■ WRITTEN PROBLEM: In the rows below, change every "How do I perform" to "How can I do" and reproduce the rows with nothing else altered.

(Rows taken from a collection)
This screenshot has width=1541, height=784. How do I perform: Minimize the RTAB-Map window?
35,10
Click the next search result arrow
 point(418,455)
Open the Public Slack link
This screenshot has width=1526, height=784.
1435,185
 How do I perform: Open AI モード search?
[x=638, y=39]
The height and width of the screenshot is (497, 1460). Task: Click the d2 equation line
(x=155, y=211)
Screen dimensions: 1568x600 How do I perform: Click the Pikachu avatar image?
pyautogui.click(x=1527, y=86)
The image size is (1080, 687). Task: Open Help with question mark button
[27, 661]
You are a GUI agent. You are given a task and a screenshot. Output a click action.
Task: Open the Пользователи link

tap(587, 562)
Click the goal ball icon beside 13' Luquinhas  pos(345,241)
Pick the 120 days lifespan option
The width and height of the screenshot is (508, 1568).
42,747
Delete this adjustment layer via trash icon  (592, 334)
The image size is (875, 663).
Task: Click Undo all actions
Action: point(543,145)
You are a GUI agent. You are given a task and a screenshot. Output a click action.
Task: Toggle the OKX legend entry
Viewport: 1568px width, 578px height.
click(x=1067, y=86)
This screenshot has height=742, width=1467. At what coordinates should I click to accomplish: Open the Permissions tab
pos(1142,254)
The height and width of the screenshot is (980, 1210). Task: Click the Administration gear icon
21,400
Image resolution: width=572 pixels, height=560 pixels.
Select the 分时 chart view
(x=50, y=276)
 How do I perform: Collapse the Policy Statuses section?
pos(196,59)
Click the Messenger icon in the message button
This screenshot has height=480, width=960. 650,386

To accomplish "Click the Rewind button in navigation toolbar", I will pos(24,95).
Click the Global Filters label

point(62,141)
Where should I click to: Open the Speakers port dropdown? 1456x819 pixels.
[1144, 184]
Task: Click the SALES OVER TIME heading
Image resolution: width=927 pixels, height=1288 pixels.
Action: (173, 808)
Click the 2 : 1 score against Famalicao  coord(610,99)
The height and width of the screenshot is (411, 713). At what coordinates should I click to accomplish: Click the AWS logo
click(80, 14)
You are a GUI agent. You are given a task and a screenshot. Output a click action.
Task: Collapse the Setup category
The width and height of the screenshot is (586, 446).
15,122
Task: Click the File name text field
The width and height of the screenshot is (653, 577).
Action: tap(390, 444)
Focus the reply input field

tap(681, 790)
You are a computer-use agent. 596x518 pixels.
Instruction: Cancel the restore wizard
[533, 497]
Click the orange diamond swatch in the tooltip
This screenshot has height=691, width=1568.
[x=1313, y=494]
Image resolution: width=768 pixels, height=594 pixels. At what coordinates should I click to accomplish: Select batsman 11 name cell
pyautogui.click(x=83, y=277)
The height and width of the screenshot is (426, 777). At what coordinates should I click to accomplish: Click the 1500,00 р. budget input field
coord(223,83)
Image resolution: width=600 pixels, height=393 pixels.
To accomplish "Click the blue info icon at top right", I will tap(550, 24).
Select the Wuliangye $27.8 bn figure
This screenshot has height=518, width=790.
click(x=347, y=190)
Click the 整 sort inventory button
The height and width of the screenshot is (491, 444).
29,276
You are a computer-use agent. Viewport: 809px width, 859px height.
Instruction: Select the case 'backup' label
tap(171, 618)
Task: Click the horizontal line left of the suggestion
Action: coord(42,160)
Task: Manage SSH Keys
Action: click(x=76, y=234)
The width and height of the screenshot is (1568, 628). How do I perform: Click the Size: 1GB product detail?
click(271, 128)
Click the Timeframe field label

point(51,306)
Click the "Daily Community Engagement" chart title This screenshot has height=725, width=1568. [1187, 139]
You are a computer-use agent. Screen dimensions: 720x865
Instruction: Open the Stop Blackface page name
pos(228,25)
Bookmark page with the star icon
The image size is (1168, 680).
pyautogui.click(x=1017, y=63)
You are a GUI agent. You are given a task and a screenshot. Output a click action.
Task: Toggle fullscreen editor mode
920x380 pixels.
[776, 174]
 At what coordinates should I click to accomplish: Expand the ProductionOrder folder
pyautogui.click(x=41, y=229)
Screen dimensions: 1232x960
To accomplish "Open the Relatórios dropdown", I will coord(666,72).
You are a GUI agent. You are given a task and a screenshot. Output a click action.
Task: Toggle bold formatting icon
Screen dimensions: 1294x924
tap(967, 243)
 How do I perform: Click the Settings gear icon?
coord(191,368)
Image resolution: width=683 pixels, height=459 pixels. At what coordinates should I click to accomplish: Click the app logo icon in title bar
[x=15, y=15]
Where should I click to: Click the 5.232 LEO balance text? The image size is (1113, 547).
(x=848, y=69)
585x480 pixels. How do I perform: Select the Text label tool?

■ EXERCISE SOLUTION:
This screenshot has width=1541, height=784. How can I do: Minimize the RTAB-Map window?
35,10
Click the next search result arrow
 point(418,455)
Open the Public Slack link
This screenshot has width=1526, height=784.
1435,185
 How can I do: Open AI モード search?
[x=638, y=39]
The height and width of the screenshot is (497, 1460). Task: Click the d2 equation line
(x=155, y=211)
Screen dimensions: 1568x600 How can I do: Click the Pikachu avatar image?
pyautogui.click(x=1527, y=86)
The image size is (1080, 687). Task: Open Help with question mark button
[27, 661]
You are a GUI agent. You are given a task and a screenshot. Output a click action.
Task: Open the Пользователи link

tap(587, 562)
Click the goal ball icon beside 13' Luquinhas  pos(345,241)
Pick the 120 days lifespan option
The width and height of the screenshot is (508, 1568).
42,747
Delete this adjustment layer via trash icon  (592, 334)
The image size is (875, 663).
Task: Click Undo all actions
Action: point(543,145)
You are a GUI agent. You are given a task and a screenshot. Output a click action.
Task: Toggle the OKX legend entry
Viewport: 1568px width, 578px height.
click(x=1067, y=86)
This screenshot has height=742, width=1467. At what coordinates should I click to accomplish: Open the Permissions tab
pos(1142,254)
The height and width of the screenshot is (980, 1210). Task: Click the Administration gear icon
21,400
Image resolution: width=572 pixels, height=560 pixels.
Select the 分时 chart view
(x=50, y=276)
 How can I do: Collapse the Policy Statuses section?
pos(196,59)
Click the Messenger icon in the message button
This screenshot has height=480, width=960. 650,386

To accomplish "Click the Rewind button in navigation toolbar", I will pos(24,95).
Click the Global Filters label

point(62,141)
Where should I click to: Open the Speakers port dropdown? 1456x819 pixels.
[1144, 184]
Task: Click the SALES OVER TIME heading
Image resolution: width=927 pixels, height=1288 pixels.
Action: (173, 808)
Click the 2 : 1 score against Famalicao  coord(610,99)
The height and width of the screenshot is (411, 713). At what coordinates should I click to accomplish: Click the AWS logo
click(80, 14)
You are a GUI agent. You are given a task and a screenshot. Output a click action.
Task: Collapse the Setup category
The width and height of the screenshot is (586, 446).
15,122
Task: Click the File name text field
The width and height of the screenshot is (653, 577).
Action: tap(390, 444)
Focus the reply input field

tap(681, 790)
You are a computer-use agent. 596x518 pixels.
Instruction: Cancel the restore wizard
[533, 497]
Click the orange diamond swatch in the tooltip
This screenshot has height=691, width=1568.
[x=1313, y=494]
Image resolution: width=768 pixels, height=594 pixels. At what coordinates should I click to accomplish: Select batsman 11 name cell
pyautogui.click(x=83, y=277)
The height and width of the screenshot is (426, 777). At what coordinates should I click to accomplish: Click the 1500,00 р. budget input field
coord(223,83)
Image resolution: width=600 pixels, height=393 pixels.
To accomplish "Click the blue info icon at top right", I will tap(550, 24).
Select the Wuliangye $27.8 bn figure
This screenshot has height=518, width=790.
click(x=347, y=190)
Click the 整 sort inventory button
The height and width of the screenshot is (491, 444).
29,276
You are a computer-use agent. Viewport: 809px width, 859px height.
Instruction: Select the case 'backup' label
tap(171, 618)
Task: Click the horizontal line left of the suggestion
Action: coord(42,160)
Task: Manage SSH Keys
Action: click(x=76, y=234)
The width and height of the screenshot is (1568, 628). How can I do: Click the Size: 1GB product detail?
click(271, 128)
Click the Timeframe field label

point(51,306)
Click the "Daily Community Engagement" chart title This screenshot has height=725, width=1568. [1187, 139]
You are a computer-use agent. Screen dimensions: 720x865
Instruction: Open the Stop Blackface page name
pos(228,25)
Bookmark page with the star icon
The image size is (1168, 680).
pyautogui.click(x=1017, y=63)
You are a GUI agent. You are given a task and a screenshot. Output a click action.
Task: Toggle fullscreen editor mode
920x380 pixels.
[776, 174]
 At what coordinates should I click to accomplish: Expand the ProductionOrder folder
pyautogui.click(x=41, y=229)
Screen dimensions: 1232x960
To accomplish "Open the Relatórios dropdown", I will coord(666,72).
You are a GUI agent. You are given a task and a screenshot. Output a click action.
Task: Toggle bold formatting icon
Screen dimensions: 1294x924
tap(967, 243)
 How can I do: Click the Settings gear icon?
coord(191,368)
Image resolution: width=683 pixels, height=459 pixels. At what coordinates should I click to accomplish: Click the app logo icon in title bar
[x=15, y=15]
Where should I click to: Click the 5.232 LEO balance text? The image size is (1113, 547).
(x=848, y=69)
585x480 pixels. How can I do: Select the Text label tool?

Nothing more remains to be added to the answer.